(Saved entries)
---

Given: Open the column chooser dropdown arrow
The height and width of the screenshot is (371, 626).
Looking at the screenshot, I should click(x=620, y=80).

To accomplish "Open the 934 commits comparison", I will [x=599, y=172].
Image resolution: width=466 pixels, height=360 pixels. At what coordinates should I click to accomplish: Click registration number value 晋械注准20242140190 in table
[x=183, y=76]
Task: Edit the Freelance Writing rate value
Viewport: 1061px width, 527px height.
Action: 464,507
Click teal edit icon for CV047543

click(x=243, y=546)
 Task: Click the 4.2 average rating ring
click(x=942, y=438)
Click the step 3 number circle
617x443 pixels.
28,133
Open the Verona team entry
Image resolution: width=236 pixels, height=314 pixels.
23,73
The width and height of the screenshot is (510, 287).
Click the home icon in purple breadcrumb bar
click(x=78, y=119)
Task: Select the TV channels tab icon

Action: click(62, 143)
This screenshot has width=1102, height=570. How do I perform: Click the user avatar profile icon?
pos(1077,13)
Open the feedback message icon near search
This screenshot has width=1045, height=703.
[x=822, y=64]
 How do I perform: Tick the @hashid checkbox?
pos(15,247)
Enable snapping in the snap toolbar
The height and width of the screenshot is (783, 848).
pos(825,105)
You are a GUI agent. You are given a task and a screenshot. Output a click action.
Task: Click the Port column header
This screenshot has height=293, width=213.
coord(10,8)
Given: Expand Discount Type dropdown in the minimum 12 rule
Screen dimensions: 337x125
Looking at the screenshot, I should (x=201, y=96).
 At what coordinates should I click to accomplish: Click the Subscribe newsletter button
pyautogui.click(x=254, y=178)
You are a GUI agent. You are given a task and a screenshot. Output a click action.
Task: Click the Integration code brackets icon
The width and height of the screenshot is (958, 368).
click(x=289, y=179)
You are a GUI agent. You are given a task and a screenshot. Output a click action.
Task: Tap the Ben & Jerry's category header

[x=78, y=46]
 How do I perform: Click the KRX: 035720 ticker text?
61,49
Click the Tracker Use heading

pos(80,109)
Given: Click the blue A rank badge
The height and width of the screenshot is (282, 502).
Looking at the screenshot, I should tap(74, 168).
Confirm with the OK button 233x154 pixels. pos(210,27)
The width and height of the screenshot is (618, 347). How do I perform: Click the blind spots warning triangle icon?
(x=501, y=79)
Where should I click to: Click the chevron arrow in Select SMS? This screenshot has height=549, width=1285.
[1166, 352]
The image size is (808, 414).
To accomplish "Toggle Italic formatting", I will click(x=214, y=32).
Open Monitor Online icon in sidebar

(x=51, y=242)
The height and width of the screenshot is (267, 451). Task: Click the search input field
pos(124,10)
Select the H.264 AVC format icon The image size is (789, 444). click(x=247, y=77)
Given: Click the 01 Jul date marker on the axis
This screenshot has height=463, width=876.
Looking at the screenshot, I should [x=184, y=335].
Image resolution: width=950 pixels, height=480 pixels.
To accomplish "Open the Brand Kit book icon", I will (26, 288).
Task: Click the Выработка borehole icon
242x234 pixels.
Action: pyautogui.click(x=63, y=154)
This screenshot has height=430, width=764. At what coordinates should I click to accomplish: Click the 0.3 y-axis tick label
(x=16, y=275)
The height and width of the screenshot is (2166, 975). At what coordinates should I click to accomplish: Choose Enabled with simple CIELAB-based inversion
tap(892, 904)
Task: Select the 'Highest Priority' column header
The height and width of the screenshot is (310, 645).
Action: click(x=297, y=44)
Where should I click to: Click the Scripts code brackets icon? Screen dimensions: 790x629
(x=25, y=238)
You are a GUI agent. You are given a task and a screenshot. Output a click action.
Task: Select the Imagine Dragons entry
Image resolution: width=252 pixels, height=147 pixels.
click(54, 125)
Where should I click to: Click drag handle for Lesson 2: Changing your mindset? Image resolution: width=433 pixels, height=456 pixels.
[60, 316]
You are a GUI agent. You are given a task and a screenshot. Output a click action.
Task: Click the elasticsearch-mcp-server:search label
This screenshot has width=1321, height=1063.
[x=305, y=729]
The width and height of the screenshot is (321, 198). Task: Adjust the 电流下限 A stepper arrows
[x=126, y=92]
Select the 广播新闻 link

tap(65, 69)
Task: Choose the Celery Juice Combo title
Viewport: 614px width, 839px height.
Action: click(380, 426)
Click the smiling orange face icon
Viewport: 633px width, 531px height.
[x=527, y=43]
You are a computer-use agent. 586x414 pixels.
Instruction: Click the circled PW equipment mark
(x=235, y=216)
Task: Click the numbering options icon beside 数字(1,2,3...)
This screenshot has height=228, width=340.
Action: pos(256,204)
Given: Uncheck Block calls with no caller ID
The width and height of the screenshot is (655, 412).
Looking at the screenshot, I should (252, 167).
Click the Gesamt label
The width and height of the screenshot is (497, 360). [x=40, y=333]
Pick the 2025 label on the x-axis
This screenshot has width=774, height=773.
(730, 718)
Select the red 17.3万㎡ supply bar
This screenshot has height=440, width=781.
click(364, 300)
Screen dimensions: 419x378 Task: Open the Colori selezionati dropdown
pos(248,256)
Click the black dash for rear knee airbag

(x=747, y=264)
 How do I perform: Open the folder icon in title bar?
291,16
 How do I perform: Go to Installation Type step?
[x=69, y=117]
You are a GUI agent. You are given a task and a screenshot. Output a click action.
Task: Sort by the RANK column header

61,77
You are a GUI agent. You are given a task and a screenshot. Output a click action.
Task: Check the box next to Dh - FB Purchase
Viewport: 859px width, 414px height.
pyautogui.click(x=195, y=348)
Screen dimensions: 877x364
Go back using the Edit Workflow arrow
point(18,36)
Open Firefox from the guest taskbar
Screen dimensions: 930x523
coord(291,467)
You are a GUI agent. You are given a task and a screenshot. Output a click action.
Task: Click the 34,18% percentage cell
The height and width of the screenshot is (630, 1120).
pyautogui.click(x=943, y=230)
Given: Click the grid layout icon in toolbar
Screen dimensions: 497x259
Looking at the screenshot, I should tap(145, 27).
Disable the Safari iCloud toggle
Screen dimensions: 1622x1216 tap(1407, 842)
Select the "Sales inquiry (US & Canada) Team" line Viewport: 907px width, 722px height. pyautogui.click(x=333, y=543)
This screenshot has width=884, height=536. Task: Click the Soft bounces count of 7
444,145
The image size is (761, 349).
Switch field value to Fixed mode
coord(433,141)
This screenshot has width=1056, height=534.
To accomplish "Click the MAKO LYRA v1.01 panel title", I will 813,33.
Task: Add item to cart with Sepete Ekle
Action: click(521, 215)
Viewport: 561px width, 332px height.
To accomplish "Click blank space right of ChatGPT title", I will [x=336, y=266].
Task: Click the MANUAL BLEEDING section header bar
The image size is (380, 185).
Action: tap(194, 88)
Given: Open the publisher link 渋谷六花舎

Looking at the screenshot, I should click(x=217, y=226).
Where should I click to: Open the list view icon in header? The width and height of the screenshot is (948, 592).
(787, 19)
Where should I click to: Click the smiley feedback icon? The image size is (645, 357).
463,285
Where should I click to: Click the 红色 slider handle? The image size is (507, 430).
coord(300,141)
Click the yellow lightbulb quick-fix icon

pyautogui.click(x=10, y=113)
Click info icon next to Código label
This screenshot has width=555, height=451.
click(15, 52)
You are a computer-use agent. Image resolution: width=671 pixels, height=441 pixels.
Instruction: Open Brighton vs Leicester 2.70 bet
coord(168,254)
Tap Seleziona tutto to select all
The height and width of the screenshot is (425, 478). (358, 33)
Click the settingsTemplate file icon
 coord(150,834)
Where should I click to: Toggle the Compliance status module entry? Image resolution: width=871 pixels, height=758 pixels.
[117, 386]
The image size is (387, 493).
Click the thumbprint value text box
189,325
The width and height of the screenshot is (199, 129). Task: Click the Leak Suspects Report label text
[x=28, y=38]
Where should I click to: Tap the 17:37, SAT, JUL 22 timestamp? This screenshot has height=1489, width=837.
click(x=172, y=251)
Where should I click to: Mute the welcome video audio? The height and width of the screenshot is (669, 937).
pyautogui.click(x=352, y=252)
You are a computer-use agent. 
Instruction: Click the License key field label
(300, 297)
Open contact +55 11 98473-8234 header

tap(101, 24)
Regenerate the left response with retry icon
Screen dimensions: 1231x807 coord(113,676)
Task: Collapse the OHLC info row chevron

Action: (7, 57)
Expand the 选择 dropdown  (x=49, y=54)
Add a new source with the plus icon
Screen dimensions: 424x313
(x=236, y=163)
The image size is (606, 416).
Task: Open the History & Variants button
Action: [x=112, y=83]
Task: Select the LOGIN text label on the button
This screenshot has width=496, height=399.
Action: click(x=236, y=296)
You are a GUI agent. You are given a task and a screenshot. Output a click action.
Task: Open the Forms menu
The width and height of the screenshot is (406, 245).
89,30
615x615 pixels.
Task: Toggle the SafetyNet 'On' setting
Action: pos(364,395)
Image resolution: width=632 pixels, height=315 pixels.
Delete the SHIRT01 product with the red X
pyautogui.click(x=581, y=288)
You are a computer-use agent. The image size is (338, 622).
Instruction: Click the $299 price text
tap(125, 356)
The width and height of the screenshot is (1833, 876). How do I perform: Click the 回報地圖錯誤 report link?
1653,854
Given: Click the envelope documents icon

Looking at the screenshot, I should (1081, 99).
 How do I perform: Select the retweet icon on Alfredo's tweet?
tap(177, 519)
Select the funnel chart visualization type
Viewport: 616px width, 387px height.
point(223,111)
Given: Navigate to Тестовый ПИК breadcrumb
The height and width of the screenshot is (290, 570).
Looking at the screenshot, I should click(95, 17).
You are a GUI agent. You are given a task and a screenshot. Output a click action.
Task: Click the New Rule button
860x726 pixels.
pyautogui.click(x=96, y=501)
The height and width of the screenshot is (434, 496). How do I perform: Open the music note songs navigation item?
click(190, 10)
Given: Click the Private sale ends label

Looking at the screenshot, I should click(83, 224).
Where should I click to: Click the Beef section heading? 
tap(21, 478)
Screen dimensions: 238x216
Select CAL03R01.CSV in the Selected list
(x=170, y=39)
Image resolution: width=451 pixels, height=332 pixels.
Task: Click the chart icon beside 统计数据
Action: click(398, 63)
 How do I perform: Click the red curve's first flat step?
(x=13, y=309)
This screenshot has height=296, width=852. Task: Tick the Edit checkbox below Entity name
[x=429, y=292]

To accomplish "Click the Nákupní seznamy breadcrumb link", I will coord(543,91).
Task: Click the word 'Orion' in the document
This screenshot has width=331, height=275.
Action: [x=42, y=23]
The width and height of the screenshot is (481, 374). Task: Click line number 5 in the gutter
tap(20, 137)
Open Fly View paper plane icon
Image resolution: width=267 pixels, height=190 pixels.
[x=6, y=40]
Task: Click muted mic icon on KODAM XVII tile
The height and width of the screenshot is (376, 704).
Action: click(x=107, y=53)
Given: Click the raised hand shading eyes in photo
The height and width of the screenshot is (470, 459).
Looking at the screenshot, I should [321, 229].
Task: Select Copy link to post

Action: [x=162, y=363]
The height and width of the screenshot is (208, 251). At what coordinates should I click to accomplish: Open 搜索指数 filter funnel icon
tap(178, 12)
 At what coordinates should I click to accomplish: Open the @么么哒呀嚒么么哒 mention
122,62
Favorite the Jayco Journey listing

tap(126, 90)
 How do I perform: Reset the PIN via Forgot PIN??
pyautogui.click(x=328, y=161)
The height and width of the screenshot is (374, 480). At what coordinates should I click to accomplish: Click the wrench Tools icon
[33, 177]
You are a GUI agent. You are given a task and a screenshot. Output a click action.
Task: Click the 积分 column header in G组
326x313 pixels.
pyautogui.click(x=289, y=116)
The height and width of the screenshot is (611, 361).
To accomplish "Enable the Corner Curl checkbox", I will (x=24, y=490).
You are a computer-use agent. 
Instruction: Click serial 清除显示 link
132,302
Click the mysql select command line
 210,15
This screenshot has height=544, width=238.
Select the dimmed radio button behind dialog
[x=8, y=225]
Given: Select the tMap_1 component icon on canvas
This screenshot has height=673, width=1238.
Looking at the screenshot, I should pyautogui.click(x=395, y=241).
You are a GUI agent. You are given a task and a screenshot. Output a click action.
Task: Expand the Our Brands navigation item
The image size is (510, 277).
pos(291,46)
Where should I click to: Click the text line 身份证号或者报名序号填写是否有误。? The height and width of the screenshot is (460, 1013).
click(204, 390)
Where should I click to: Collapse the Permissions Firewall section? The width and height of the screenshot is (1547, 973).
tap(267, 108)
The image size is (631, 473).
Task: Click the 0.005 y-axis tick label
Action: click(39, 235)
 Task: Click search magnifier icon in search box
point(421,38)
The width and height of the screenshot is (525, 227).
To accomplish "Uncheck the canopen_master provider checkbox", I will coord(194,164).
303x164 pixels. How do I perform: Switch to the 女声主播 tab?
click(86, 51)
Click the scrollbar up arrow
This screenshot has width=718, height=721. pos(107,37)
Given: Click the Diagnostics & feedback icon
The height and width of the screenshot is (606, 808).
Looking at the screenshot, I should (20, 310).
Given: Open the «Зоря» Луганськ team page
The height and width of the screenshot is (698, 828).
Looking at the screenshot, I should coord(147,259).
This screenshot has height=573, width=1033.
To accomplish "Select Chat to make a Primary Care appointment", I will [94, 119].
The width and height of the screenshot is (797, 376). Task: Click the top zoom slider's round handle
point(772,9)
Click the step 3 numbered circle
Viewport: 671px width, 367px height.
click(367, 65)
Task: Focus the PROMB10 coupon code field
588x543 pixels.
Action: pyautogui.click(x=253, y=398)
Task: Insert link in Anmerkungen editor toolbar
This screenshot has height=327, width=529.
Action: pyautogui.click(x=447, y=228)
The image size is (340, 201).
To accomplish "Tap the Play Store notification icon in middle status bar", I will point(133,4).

---

#### [WHAT TO DO]
Keeping every character as it is, restate the lines above that run from the line with "The width and height of the screenshot is (618, 347)." through the line with "The image size is (808, 414).", both included, and nothing else.

#### [SOLUTION FOR THIS EXERCISE]
The width and height of the screenshot is (618, 347). How do I perform: Click the blind spots warning triangle icon?
(x=501, y=79)
Where should I click to: Click the chevron arrow in Select SMS? This screenshot has height=549, width=1285.
[1166, 352]
The image size is (808, 414).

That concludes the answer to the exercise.